Wow, those look great Abelman! (except for the jalapenos) How did they turn out, and how long did you smoke them?

I want to do something similar, but stuff the shrimp with cheese and wrap with bacon.

BTW- has anyone smoked sea scallops or lobster?


----------



## cowgirl (Mar 14, 2008)

Abelman, those look tasty! Thanks for posting this, I will give them a try.


----------



## desertlites (Mar 14, 2008)

I have done shrimp abt's dang good-and ya lobster or scallops great also-and man those look great


----------



## walking dude (Mar 14, 2008)

looking good capt...............i would call em abt disks............

i LOVE doing shrimp in my abts.........only thing missing is the creme cheese..........lololol


----------



## cubguy17 (Mar 14, 2008)

Looks great, Already got some ideas.


----------



## smoker matt 54 (Mar 14, 2008)

Looks great! Did you dip them in anything or straight to the mouth?


----------



## lc in va (Mar 14, 2008)

Great job , I may have to try that myself.


----------



## bertjo44 (Mar 14, 2008)

Those look awsome.

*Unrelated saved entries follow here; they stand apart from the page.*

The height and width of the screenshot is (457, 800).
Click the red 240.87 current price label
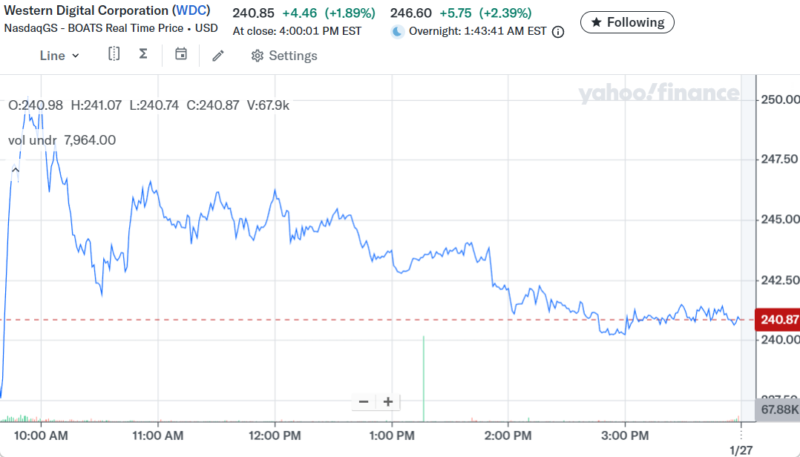click(777, 320)
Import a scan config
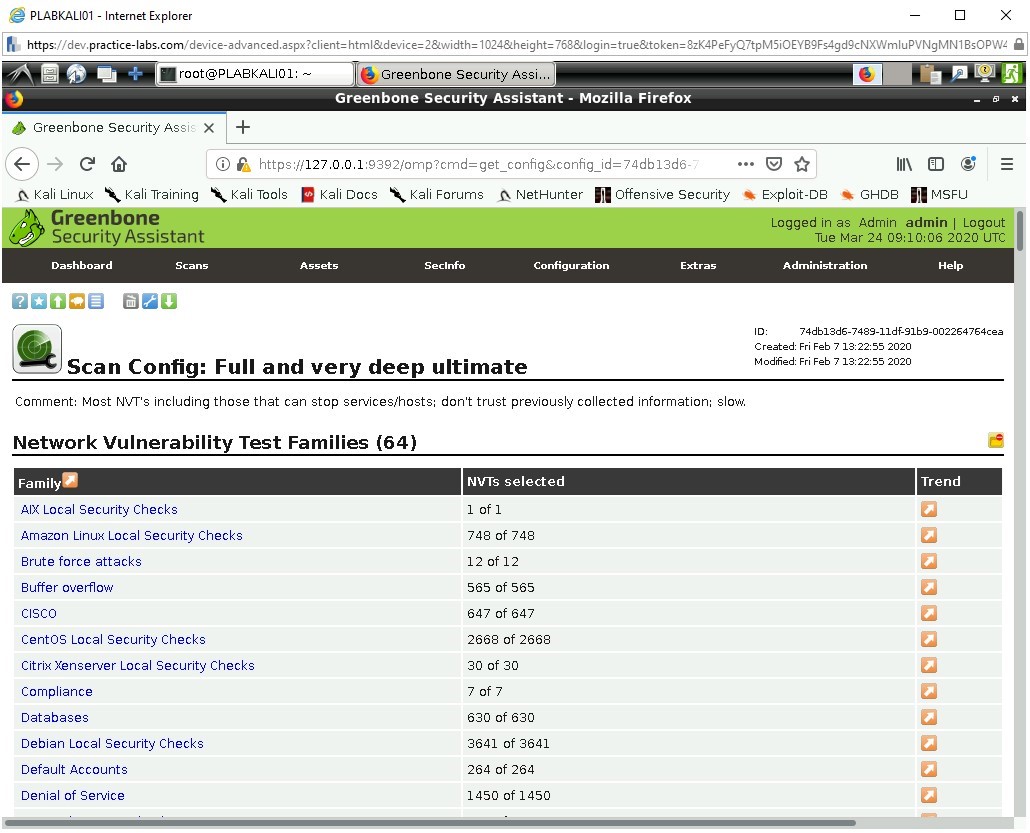 click(x=56, y=301)
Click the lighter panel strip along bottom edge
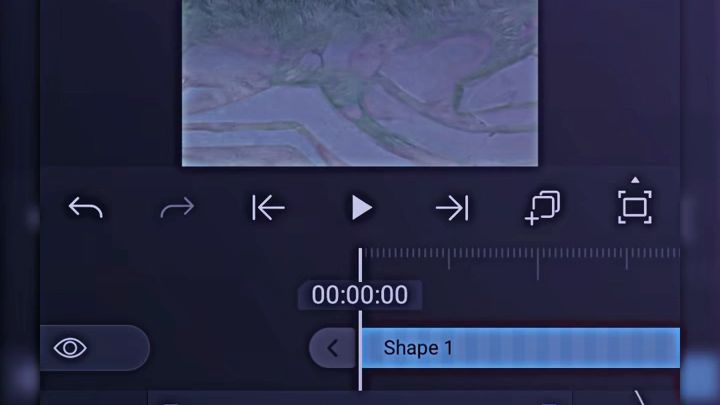The image size is (720, 405). coord(360,398)
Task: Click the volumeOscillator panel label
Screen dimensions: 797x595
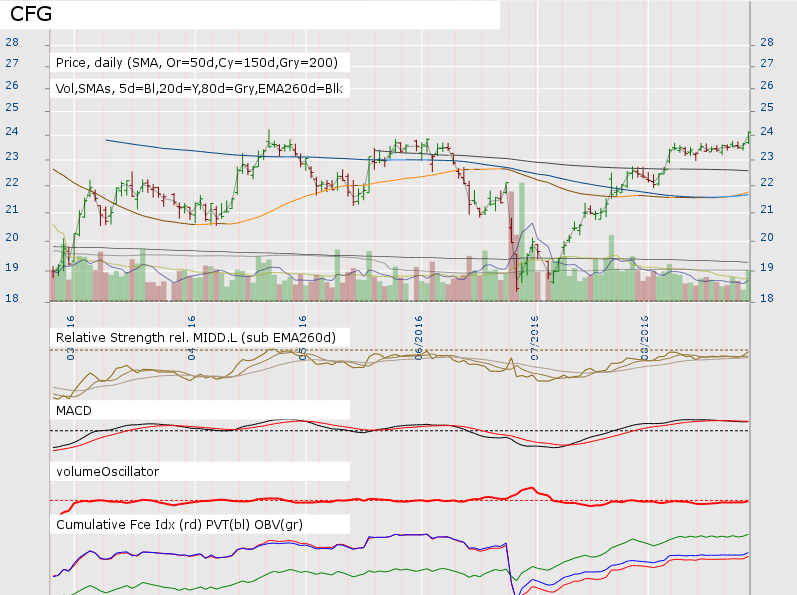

I did something similar for Superbowl, only no japs and I used a Sweet Thai Chile Sauce instead of Italian, they were my favorite item this year.


----------



## mdgoos (Mar 14, 2008)

Those look awesome, I am going to try them this weekend.  Thanks for the idea.


----------



## flash (Mar 14, 2008)

Wife and I tried some JAPS with shrimp instead of Lil Smokey's, but didn't add bacon. Bad mistake......shrimp was good, but don't forget the bacon.


----------



## abelman (Mar 14, 2008)

Thanks for all the compliments. As for dipping, I didn't dip them in anything. Some of the suggestions with chile sauces and such sound really good. Or, maybe putting some on while they cook. 

The whole idea just reminds me of ABT's or Fatty's. A lot of imagination can go into these and there's no set game plan. 

I look forward to seeing what folks come up with around here.

Lastly, some mentioned that the Jalapeno might be a little too much. Just like an ABT, take out the stem and seeds and they are pretty harmless but it adds a nice crunch/texture to the meal.


----------



## simondsjt (Mar 14, 2008)

What temperature did you cook them at?  And how long did it take for them cook?


----------



## walking dude (Mar 14, 2008)

i cook at smoking temps..........225-250........couple hours......or when the bacon crisps up to your liking.......tho i also pre-fry the bacon, JUST abit first.........if not the bacon takes forever to crisp up, and the abt gets too mushy..........


----------



## abelman (Mar 14, 2008)

What walking Dude said or you can do them on the grill as well. If you go the grill route, I use charcoal and go +/- 15 minutes at 300 indirect. A few minutes before, I put them over direct heat. Kind of like doing a turkey I guess.

The trick is not to over cook the shrimp and get the bacon cooked at the same time. So, precook the bacon a bit and it will finish with the shrimp. Also, throw an extra shrimp or two on so you can keep an eye on them so not to overcook.

Personally, I prefer these and ABT's on the grill vs. a smoke.


----------



## geob (Mar 26, 2008)

Looks real tasty.  Will have to try.  Thanks for the idea.  Haven't thought of smoking Shrimp.  Dhuu!!!

Smoking


----------